— Но ведь и безнравственный человек опасен, —
заметил Фердинанд.
— Да, когда он обладает какой-то властью, так как в
этом случае у него появляется соблазн злоупотребить ею, но этого никогда не
случается с рабом. Какая разница, считает человек цареубийство безнравственным
или же нет, если я закую его в кандалы и не дам возможности обидеть даже муху;
а вот когда моральная распущенность избалует его, он почувствует меньшее
отвращение к ошейнику, который я надел на его шею.
— Однако, — спросила Шарлотта, — как он может
избаловаться под игом? На мой взгляд, скорее роскошь и безбедная жизнь
оказывают подобное действие на человека,
— Душа его загнивает в атмосфере порока, — ответил
князь, — посему дайте ему возможность реализовать свои порочные
наклонности, не наказывайте его, за исключением тех случаев, когда его
злодеяния направлены против вас, вот тогда вы добьетесь необыкновенных
результатов: безнравственности, которая вам на руку, и уменьшения
народонаселения, что еще выгоднее для вас. Разрешите инцест, насилие, убийство,
разрешите своим подданным абсолютно все, что исходит от порока, запретите браки
и молитвы, узаконьте содомию, и больше вам не о чем будет беспокоиться.

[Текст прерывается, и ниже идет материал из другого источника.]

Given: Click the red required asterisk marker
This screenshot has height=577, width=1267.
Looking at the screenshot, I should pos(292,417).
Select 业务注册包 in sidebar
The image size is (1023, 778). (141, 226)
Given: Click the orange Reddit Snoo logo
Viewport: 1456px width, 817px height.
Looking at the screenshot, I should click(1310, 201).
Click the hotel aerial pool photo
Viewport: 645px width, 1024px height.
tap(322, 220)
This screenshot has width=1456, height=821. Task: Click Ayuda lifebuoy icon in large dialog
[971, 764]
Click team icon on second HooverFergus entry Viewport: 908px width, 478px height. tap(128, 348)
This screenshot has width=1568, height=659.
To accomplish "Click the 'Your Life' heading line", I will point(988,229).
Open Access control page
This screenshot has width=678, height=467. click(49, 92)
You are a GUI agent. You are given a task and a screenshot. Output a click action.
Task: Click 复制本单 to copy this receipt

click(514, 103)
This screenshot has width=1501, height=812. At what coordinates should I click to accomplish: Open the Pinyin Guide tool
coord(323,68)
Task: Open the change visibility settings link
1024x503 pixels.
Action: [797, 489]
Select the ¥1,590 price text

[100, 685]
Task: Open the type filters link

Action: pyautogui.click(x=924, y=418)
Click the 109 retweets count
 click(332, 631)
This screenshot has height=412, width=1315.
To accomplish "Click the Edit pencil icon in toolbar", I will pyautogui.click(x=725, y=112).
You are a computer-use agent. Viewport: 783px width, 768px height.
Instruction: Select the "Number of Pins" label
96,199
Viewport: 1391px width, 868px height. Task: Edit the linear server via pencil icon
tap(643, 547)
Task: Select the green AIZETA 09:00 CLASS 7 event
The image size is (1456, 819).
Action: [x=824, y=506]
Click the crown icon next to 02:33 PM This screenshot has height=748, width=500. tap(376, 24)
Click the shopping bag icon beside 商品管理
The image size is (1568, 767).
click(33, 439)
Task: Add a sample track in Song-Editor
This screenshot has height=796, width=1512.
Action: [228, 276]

— Но как ужесточить наказания, если все будет
дозволено? — поинтересовалась я, и вопрос мой не был лишен логики.
— Значит, вы должны наказывать за добродетели или за
неповиновение и не бойтесь: у вас причин найдется в тысячу раз больше, чем
нужно, да и так ли уж они необходимы? Деспот проливает кровь, когда ему
хочется, и для этого не требуется поводов — достаточно желания. В конце концов
всегда можно обнаружить заговор, а потом предотвратить его, после чего по всей
стране надо соорудить эшафоты и устроить кровавую бойню.
— Если Фердинанд предоставит это мне, — сказала
Шарлотта, — я гарантирую сотни самых законных предлогов ежедневно; пусть
он точит меч, а моя забота — найти жертвы.
— Ого, вы замечаете, кузен, что моя супруга становится
кровожадной?
— Ничего в этом нет удивительного, — с возмущением
произнесла Клервиль, — меня тоже переполняют эти чувства. Разве не обидно
смотреть на ваши плотские забавы и не принимать в них участия, тем более имея
такой темперамент, как у нас?
— В таком случае приглашаю вас на свежий воздух, —
предложил князь, — может быть, в этой зеленой обители мы найдем, чем
утолить пыл наших любезных дам.
Огромный сад был ярко освещен; мы не спеша проходили под
апельсиновыми, абрикосовыми деревьями, под фиговыми пальмами и срывали плоды,
прохладные от вечерней росы; мы шли по живописным дорожкам, ведущим к храму
Ганимеда. В храме, под самым сводом, горели тонкие восковые свечи, которые
создавали мягкий, приятный для глаз полумрак. Сооружение поддерживали колонны,
выкрашенные в зеленый и розовый цвет, между ними вились гирлянды мирта и
сирени, образующие красивые фестоны.
Когда мы вступили в храм, послышалась нежная музыка.
Шарлотта, пьяная от похоти и разгоряченная вином и более крепкими напитками,
сразу развалилась на ближайшей кушетке, мы последовали ее примеру.
— Теперь наступила их очередь, — сказал
Франкавилла королю, — посмотрим, на что они способны и смогут ли оправдать
блестящие рекомендации. Но у меня есть одно условие: они должны совокупляться
только в зад — только он заслуживает поклонения в моем доме; малейшее нарушение
этого правила влечет за собой немедленное удаление из храма. Впрочем, рыцари,
которые будут предложены нашим дамам, надежны и верны своим принципам.
— Нам все равно, — заявила Клервиль, которая
первой сбросила с себя все одежды. — Мы с большей охотой отдадим им
задницы, нежели вагины, лишь бы нас хорошенько приласкали при этом.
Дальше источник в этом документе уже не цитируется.